SMART-SHap

Ko, Jae-Hyeok; CHEUNG, Joonsuk; Kim, Chang Min

doi:10.5281/zenodo.18102223

Published February 19, 2026 | Version v2

Software Open

SMART-SHap

1. Yonsei University
2. Hanyang University

SMART-SHap

**Statistical Modeling for Advanced semiconductor Recipe Tuning using SHAP algorithms**

### Authors

- Jae-Hyeok Ko (Yonsei University)
- Joonsuk Cheung (Yonsei University)
- Changmin Kim (Hanyang University)

### Release History

- 2025-11-07: SMART-SHap v1 released
- 2025-12-25: SMART-SHap v2 released
- 2026-02-19: SMART-SHap v3 released (actively maintained)

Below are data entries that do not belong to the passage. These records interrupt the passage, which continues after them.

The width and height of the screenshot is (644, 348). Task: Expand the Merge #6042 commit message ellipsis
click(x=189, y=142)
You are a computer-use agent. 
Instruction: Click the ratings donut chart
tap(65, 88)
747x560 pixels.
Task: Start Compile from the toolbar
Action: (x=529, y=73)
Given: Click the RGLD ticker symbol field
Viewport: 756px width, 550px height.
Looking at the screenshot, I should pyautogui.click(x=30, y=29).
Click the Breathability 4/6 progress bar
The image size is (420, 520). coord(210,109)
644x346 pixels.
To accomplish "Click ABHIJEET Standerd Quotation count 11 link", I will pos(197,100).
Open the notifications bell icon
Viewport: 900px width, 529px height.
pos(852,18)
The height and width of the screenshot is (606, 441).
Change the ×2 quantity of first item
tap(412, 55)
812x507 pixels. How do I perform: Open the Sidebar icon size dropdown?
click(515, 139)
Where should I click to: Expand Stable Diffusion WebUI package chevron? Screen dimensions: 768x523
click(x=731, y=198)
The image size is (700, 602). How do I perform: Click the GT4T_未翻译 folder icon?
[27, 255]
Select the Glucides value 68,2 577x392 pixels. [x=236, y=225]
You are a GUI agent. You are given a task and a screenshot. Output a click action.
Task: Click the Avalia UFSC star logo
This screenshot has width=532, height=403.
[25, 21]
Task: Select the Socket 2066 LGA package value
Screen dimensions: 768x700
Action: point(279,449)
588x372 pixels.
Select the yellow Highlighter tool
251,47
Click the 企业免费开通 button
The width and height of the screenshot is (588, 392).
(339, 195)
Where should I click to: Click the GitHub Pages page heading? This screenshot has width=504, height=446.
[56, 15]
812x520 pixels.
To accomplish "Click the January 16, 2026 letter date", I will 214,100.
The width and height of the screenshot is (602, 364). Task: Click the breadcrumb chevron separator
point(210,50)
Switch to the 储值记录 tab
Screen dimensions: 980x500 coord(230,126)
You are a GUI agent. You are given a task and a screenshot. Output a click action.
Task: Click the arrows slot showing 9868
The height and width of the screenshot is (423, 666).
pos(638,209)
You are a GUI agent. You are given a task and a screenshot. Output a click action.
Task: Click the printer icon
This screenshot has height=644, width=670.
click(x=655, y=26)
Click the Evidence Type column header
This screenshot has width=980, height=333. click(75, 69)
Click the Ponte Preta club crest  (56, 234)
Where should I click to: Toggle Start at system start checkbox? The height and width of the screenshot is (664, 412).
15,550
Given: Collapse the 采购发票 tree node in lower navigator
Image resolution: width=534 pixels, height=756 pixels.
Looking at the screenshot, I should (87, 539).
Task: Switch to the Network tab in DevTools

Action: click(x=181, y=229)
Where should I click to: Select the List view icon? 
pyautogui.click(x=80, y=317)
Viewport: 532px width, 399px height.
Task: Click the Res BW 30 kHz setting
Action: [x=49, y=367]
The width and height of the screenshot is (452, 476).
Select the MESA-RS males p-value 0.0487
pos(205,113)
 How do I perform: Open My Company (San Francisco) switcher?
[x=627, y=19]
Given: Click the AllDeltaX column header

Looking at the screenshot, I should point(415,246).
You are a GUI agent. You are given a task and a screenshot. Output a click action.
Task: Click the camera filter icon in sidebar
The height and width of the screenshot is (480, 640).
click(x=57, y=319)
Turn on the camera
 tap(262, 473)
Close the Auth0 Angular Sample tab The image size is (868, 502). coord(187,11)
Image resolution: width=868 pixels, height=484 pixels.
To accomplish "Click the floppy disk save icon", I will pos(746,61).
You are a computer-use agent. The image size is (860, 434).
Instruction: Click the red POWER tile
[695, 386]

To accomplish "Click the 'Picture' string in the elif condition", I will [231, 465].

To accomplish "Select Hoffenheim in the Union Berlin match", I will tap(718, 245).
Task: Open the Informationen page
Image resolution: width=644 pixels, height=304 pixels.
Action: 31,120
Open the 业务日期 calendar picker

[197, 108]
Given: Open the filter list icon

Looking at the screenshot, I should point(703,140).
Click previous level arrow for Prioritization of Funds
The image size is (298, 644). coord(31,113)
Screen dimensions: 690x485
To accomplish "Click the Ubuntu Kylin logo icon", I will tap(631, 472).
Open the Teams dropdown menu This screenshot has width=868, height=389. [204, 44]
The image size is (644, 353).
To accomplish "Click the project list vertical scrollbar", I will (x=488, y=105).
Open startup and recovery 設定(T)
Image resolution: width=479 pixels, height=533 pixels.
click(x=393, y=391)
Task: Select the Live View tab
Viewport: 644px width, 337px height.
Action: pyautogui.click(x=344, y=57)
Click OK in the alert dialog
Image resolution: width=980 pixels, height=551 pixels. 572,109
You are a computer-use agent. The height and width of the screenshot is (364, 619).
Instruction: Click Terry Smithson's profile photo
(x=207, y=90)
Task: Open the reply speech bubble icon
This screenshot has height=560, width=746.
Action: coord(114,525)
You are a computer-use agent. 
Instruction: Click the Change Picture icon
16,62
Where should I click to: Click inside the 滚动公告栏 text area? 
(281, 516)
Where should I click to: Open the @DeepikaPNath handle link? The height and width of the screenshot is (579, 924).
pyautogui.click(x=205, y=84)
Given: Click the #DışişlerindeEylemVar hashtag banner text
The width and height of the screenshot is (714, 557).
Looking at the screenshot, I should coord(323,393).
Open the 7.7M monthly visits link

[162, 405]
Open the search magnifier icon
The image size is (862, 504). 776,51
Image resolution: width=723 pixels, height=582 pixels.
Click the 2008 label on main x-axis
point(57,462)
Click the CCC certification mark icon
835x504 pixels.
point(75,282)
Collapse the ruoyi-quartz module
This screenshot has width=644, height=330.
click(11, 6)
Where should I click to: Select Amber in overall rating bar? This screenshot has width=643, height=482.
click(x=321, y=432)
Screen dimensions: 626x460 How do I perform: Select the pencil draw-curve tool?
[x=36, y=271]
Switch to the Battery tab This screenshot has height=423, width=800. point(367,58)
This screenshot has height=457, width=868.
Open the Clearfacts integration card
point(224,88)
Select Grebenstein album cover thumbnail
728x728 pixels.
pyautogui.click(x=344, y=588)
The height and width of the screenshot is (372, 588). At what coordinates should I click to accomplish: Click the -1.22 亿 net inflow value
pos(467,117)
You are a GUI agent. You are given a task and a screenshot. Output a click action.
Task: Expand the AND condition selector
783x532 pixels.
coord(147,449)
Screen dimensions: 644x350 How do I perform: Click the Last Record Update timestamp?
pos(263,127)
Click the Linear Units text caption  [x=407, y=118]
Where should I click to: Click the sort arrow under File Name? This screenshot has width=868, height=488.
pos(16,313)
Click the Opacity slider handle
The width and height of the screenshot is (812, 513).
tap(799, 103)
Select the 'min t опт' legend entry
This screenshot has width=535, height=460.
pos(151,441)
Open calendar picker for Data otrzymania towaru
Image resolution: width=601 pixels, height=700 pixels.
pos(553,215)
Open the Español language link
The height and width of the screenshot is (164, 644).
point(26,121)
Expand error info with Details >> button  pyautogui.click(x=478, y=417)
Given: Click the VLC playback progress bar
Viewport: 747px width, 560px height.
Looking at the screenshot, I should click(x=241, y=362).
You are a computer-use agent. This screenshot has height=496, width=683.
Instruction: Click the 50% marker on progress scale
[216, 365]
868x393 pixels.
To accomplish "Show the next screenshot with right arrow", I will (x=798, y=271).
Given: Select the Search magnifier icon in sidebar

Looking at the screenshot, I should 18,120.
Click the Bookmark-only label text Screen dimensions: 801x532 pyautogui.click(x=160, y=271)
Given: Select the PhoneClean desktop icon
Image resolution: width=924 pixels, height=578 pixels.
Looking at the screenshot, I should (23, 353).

We'd like to introduce our new software, providing a lightweight Python package scaffold for **semiconductor process parameter analysis**.
The command-line interface (CLI), exposed via `smartsh.py`, orchestrates an end-to-end workflow that includes data validation, model training, and feature attribution analysis.

Key functionalities include:

- Performing model training and validation on process data using **nested cross validation** in the IO module
- Identifying problematic or influential process features using **XGBoost, LightGBM, or CatBoost combined with TreeSHAP** in the FeatureAttribution module
- mpirun-based software-parallelization is supported under a proper installation situation

### Repository Structure

- `smartsh.py` – CLI entry point for terminal execution
- `smartsh/` – Core Python package
- `cli.py` – Argument parsing and workflow dispatch
- `IO/` – Dataset loading, profiling, dtype coercion, and nested CV utilities
- `ML_model/` – Algorithm-specific analysis pipelines (XGBoost / LightGBM / CatBoost)
- `FeatureAttribution/` – TreeSHAP training helpers, plot generation, and report writing
- `hyperparam_tune/` – Hyperparameter search strategies (grid, random TPE, two-stage TPE)
- `mpirun/` – MPI-aware nested execution helper scripts
- `requirements.txt` – Python dependency list

### Quick Start

0. Input preparation (Important)

1) SMART-SHap provides analysis on "csv"-format files.
2) csv files should include rows of data instant, with columns of parameters.
3) Additionally, results (which will be used to classification) should be located in columns.
(And it should be declared in the commnad; e.g. smartsh.py --target "Pass/Fail (columns)")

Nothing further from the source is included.